AB: Even in editing, we asked ourselves, “Should we end on the final moment of them saying something to us?” Or should we end on the moment of them saying, “What do we do now? We just fix everything.” I think we felt exactly what Lindy is saying. We want to keep them going rather than have a beautiful funeral for them.

shrill
Hulu
Bryant directing an episode.

ESQ: Looking into the future of a post-Shrill TV landscape, what do you hope Shrill's long-term impact will be? What do you hope it makes possible for other shows?

AB: The one thing I’m most proud of, and that I hope becomes more normal, is showing a fat character with a healthy, normal, sexual life, and a dignity in her own sexuality. I feel really proud of that. I hope there's less cartoonish fat sex. It’s been interesting, even doing press for the show. This is a tiny example, but I’ve talked about what happened in the first episode with the doctor and the gastric bypass surgery, which I felt we wrote about in a thoughtful, nuanced way. It’s something that happened to both me and Lindy. I’ve definitely seen that piece of it reduced to headlines like, “Aidy Bryant's Doctors Say She Needs Weight Loss Surgery.” There’s something devastating about that to me, because, wow… we’ve done all this work, and this is still sometimes how fat bodies are talked about. But I’m really hopeful, because we continued to bring this conversation that's been happening for years and years and years to a wider television audience, and even to the entertainment industry itself.

LW: I would also love to see fat actors get roles that aren't about being fat, where it's just a character on a show who has a story.
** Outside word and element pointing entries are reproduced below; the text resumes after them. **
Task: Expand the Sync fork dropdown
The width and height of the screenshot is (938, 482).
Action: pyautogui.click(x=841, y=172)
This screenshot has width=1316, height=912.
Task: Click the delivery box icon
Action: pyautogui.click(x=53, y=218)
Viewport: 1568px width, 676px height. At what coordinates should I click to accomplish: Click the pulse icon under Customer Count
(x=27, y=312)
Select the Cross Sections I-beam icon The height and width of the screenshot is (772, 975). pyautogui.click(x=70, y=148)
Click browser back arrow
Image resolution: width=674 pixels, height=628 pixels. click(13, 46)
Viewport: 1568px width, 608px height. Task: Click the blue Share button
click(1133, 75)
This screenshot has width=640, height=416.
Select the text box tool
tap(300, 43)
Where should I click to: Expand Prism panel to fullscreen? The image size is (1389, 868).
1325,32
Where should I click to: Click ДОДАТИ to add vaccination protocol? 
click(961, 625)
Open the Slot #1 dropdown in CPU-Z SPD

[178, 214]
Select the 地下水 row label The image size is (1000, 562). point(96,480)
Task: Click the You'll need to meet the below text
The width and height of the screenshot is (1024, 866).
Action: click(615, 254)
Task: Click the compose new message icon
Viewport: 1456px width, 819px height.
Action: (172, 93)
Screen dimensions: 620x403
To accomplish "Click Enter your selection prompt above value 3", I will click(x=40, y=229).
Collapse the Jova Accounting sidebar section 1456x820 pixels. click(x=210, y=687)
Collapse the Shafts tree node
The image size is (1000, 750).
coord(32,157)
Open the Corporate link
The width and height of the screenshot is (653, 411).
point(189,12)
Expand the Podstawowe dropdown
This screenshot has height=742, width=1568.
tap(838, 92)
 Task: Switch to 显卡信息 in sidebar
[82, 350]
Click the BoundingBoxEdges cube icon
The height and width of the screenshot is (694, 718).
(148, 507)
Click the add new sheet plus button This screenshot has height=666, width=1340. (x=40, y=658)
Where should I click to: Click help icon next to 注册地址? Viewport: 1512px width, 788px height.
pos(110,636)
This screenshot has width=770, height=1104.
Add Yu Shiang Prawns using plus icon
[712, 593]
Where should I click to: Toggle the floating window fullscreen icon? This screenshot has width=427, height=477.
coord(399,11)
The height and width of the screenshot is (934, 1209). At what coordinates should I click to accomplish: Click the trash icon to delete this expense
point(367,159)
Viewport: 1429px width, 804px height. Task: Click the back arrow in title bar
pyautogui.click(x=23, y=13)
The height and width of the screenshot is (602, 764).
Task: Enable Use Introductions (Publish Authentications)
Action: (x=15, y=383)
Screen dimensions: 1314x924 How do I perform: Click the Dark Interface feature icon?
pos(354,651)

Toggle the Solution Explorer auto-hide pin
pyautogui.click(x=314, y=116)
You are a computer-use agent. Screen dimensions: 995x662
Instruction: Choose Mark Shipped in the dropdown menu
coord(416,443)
We took a lot of care to make sure that Annie has a much bigger life than just the story about her relationship with her body. Aidy and I have talked about this a lot, just between the two of us. You feel so flattened into this one aspect of your existence, and you don't get to be a full person because you are a fat person first. It’s very, very, very exhausting to not get to be a human being who is more than a body. Even when people are being respectful about your body or sensitive to the dangers of anti-fat medical bias, it’s still centering your body. I dream of a post-fat world.